The Anatomy of a Web Request
Before we get into how push works, let’s quickly go over the way HTTP normally works.
The internet is built on TCP/IP (Transmission Control Protocol and Internet Protocol, respectively). TCP is a method of transferring data from one endpoint to another in a reliable fashion. Those endpoints can be different applications running on separate computers, though they can also be used to “loopback” to the same computer, and even the same application. Error detection and correction are built in at a low level. Unlike UDP, TCP ensures that each packet gets through in the intended order before allowing the next packet to be sent. That adds a bit of overhead, but alleviates a lot of headaches for most applications.
Internet Protocol on the other hand, is how the computer routes the data to its intended recipient. We’re all familiar with IP addresses, which are indeed a part of the Internet Protocol.
Many applications use raw TCP sockets to communicate. For instance, when you connect an application server to a database server, they may very well be communicating over a raw TCP socket.
HTTP (Hypertext Transfer Protocol) is a request/response protocol that runs on top of TCP/IP. Simply put, a client makes a request to a server (consisting of a request line, headers, and possibly a body). The server handles the request in whatever way is deemed appropriate and sends a response consisting of headers and possibly a body.
Here’s a slightly more in depth look at what happens when a user types a URL in their browser and hits enter:
- The client turns that URL into an IP address. If the address is cached then that is used, if not, it requests the information from a domain name server.
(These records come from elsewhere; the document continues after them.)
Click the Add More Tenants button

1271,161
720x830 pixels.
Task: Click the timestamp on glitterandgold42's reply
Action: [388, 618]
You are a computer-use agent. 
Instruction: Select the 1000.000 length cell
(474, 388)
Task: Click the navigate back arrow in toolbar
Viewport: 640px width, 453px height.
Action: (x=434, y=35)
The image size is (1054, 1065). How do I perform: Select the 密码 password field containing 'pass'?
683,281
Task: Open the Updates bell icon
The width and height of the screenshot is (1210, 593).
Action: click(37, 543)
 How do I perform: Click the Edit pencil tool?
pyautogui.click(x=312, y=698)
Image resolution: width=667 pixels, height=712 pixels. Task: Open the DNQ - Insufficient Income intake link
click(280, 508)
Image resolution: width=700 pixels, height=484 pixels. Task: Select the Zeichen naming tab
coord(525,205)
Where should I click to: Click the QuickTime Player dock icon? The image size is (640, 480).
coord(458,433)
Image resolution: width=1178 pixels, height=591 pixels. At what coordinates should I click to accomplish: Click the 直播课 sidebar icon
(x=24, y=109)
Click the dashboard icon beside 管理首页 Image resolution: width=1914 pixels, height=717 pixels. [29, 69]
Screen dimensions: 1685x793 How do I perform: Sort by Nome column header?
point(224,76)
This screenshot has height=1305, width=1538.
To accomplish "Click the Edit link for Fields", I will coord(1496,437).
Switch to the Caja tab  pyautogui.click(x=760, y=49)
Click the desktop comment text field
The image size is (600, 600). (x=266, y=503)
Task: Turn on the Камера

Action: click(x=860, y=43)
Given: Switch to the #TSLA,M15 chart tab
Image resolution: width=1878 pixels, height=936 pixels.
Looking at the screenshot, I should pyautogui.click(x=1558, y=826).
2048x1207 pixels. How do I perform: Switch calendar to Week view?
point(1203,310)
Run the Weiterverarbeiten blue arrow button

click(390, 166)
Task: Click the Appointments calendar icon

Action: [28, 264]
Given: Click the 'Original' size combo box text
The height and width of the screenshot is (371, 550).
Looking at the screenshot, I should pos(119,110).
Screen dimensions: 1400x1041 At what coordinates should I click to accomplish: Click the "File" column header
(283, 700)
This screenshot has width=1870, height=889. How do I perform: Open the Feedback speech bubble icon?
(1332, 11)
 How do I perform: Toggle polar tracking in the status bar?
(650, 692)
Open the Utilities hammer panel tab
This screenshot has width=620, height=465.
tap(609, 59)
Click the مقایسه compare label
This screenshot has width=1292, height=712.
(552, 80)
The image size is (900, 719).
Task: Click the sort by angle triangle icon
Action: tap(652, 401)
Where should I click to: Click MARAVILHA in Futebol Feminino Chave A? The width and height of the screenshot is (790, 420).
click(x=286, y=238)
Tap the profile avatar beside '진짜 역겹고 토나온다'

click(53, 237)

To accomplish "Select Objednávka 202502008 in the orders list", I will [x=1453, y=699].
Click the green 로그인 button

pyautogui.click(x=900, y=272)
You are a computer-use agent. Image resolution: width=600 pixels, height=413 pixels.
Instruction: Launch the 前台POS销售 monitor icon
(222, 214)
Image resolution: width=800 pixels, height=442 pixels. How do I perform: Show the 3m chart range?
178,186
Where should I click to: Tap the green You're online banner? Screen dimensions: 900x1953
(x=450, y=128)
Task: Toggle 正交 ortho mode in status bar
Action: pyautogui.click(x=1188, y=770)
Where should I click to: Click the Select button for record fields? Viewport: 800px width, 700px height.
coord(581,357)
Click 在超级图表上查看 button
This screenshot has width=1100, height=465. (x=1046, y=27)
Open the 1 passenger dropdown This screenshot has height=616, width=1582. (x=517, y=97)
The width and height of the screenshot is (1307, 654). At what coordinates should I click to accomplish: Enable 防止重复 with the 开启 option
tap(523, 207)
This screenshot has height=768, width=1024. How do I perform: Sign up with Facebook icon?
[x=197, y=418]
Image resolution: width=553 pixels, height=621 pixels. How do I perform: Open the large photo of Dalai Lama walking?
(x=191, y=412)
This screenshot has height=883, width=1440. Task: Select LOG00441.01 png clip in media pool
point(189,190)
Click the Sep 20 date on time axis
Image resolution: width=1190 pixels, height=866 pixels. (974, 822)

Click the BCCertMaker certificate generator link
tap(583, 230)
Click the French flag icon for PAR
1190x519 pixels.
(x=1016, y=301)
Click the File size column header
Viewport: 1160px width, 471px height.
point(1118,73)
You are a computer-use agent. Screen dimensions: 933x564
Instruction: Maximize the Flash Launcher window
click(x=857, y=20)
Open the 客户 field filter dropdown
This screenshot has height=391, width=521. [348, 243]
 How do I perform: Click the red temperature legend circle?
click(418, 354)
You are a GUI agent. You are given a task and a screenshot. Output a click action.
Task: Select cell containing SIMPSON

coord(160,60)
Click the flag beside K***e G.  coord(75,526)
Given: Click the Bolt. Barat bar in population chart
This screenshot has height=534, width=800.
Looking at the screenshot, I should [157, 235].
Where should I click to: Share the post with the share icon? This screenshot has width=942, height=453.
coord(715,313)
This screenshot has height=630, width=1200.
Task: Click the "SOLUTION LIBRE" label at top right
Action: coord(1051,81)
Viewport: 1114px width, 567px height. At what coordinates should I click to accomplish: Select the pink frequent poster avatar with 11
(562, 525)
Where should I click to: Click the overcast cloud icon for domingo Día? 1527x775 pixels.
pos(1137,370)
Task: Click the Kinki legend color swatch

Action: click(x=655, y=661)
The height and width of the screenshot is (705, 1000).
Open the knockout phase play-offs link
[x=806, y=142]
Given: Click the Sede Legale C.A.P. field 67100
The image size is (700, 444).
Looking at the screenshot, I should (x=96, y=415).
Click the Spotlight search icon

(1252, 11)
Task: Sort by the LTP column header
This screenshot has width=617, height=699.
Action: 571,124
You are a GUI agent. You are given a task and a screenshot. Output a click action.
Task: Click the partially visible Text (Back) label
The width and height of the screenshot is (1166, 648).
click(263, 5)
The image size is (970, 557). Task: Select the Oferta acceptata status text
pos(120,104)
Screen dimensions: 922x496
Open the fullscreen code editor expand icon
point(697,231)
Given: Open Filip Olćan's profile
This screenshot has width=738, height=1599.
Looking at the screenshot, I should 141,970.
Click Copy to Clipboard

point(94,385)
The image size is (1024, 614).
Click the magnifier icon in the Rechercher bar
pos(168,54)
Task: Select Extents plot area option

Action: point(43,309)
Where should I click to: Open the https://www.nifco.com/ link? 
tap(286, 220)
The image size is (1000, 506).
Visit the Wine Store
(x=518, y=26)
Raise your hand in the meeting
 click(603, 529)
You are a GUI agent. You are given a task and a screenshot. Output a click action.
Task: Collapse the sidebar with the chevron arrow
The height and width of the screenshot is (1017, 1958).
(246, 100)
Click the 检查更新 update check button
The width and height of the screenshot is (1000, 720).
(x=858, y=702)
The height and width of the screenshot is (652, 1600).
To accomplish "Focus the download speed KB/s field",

- The client initiates a TCP connection with the server.
- The client sends the request data, including a request line (i.e, GET /index.html HTTP/1.1), headers, and perhaps a body.
- The server processes the request.
- The server sends the response data, including headers, and possibly a body.
- The TCP connection is ended.
This happens for every single piece of data that needs to be requested. You’ll make one request for the HTML page, another for the CSS, a few for however many Javascript files are included, and one for every single image, etc. You could easily make several dozen requests for a single page, each of which goes through the entire list of steps given above.
When you think about it, it makes perfect sense that a server can’t normally push data to a client without a request; after responding to a client, the TCP connection is terminated and the server doesn’t even know if the client is still available.
Despite that, there are many means for getting realtime or semi-realtime data to users. Many years ago polling was the only option, followed by Java, Flash, ActiveX and other browser plugins. Eventually Web Sockets and Event Source were created, which allow for realtime data push without plugins. That said, all of the aforementioned techniques are quite different. I’ll cover some of those options in later posts including example applications.
So in summary:
- IP is how computers locate and route data to one another on the internet.
- TCP is how the individual packets of data are transferred in an orderly and fault resistant fashion.
- HTTP is how clients and servers speak to one another. It involves an unbreakable request response cycle.
- Polling, plugins, Web Sockets, and Event Source allow us to send realtime (or mostly realtime) data to clients, but each has a unique set of pros and cons.